What if the client sends a read request to the leader, but by the time the request gets there, the server that received the request thinks it’s still the leader, but it actually was deposed? If the ex-leader was to process the request, the system would no longer be strongly consistent. To guard against this case, the presumed leader first needs to contact a majority of the replicas to confirm whether it still is the leader. Only then is it allowed to execute the request and send back the response to the client. This considerably increases the time required to serve a read.
So far, we have discussed serializing all reads through the leader. But doing so creates a single chokepoint, which limits the system’s throughput. On top of that, the leader needs to contact a majority of replicas to handle a read.

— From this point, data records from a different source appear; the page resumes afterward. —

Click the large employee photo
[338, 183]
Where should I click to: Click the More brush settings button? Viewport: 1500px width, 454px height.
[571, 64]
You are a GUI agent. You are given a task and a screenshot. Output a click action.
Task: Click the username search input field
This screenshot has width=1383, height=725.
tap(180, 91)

To increase the read performance, we could allow the replicas to handle requests as well.
Even though a replica can lag behind the leader, it will always receive new updates in the same order as the leader. If a client A only ever queries replica 1, and client B only ever queries replica 2, the two clients will see the state evolving at different times, as replicas are not entirely in sync:
The consistency model in which operations occur in the same order for all observers, but doesn’t provide any real-time guarantee about when an operation’s side-effect becomes visible to the observers, is called sequential consistency. The lack of real-time guarantees is what differentiates sequential consistency with linearizability.
A simple application of this model is a producer/consumer system synchronized with a queue - a producer node writes items to the queue, which a consumer reads. The producer and the consumer see the items in the same order, but the consumer lags behind the producer.

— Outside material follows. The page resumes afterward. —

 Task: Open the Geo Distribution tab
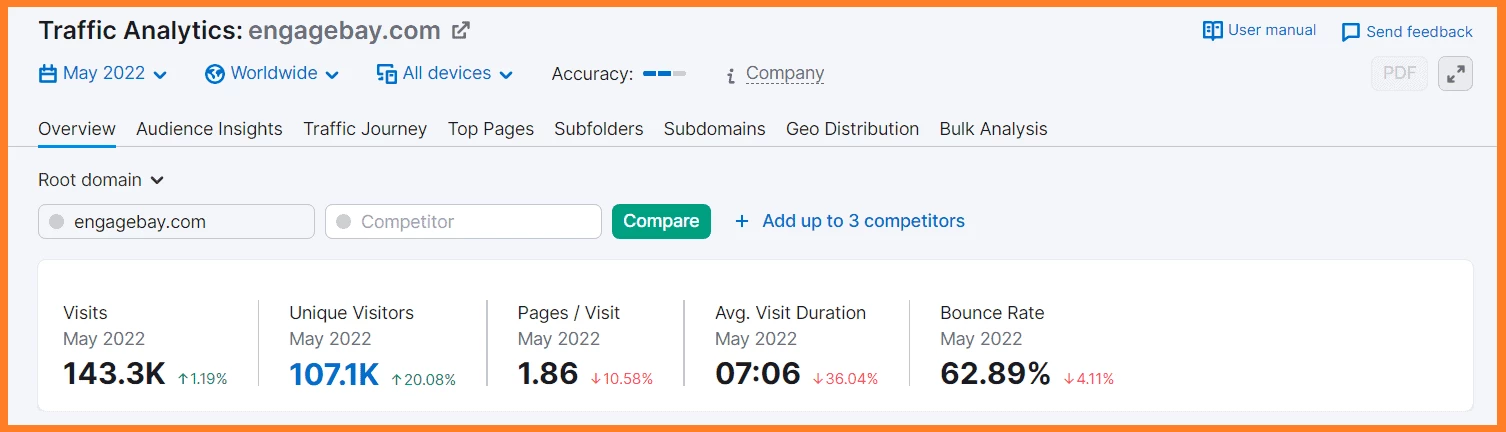click(x=852, y=129)
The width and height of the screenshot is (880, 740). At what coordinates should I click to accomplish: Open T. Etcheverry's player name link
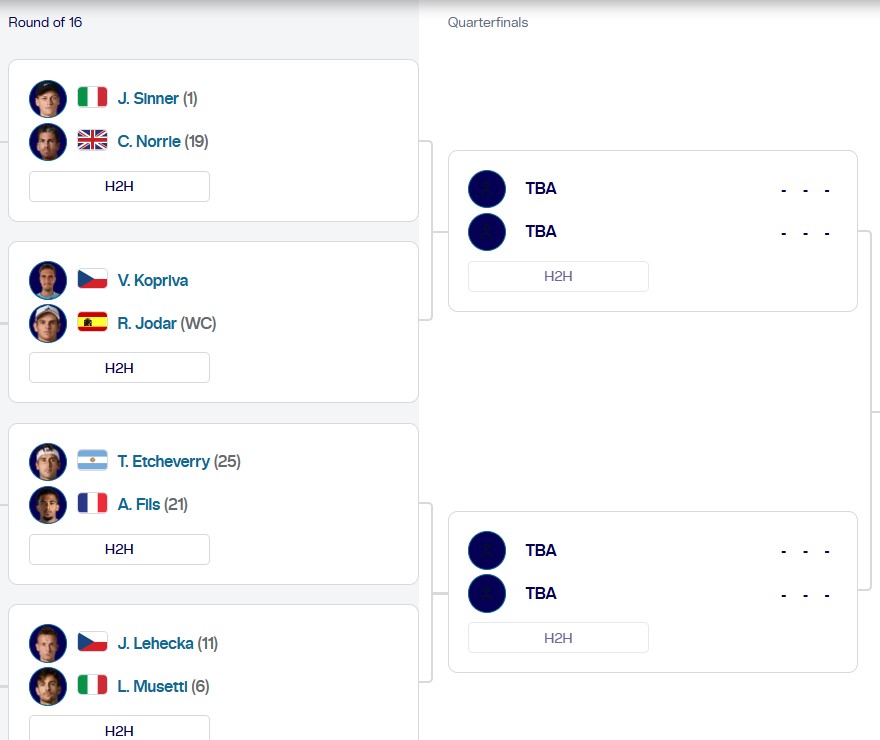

Although we managed to increase the read throughput, we had to pin clients to replicas - what if a replica goes down? We could increase the availability of the store by allowing a client to query any replica. But, this comes at a steep price in terms of consistency. Say there are two replicas 1 and 2, where replica 2 lags behind replica 1. If a client queries replica 1 and right after replica 2, it will see a state from the past, which can be very confusing. The only guarantee a client has is that eventually, all replicas will converge to the final state if the writes to the system stop. This consistency model is called eventual consistency.
It’s challenging to build applications on top of an eventually consistent data store because the behavior is different from the one you are used to when writing single-threaded applications. Subtle bugs can creep up that are hard to debug and to reproduce. Yet, in eventual consistency’s defense, not all applications require linearizability. You need to make the conscious choice whether the guarantees offered by your data store, or lack thereof, satisfy your application’s requirements. An eventually consistent store is perfectly fine if you want to keep track of the number of users visiting your website, as it doesn’t really matter if a read returns a number that is slightly out of date. But for a payment processor, you definitely want strong consistency.
There are more consistency models than the ones presented in this post. Still, the main intuition behind them is the same: the stronger the consistency guarantees are, the higher the latency of individual operations is, and the less available the store becomes when failures happen. This relationship is formalized by the PACELC theorem. It states that in case of network partitioning (P) in a distributed computer system, one has to choose between availability (A) and consistency (C), but else (E), even when the system is running normally in the absence of partitions, one has to choose between latency (L) and consistency (C).
In my distributed systems book, I explore other tunable trade-offs data stores make to guarantee high availability and performance, like the isolation guarantees that prevent a group of operations within a transaction from interfering with other concurrently running transactions.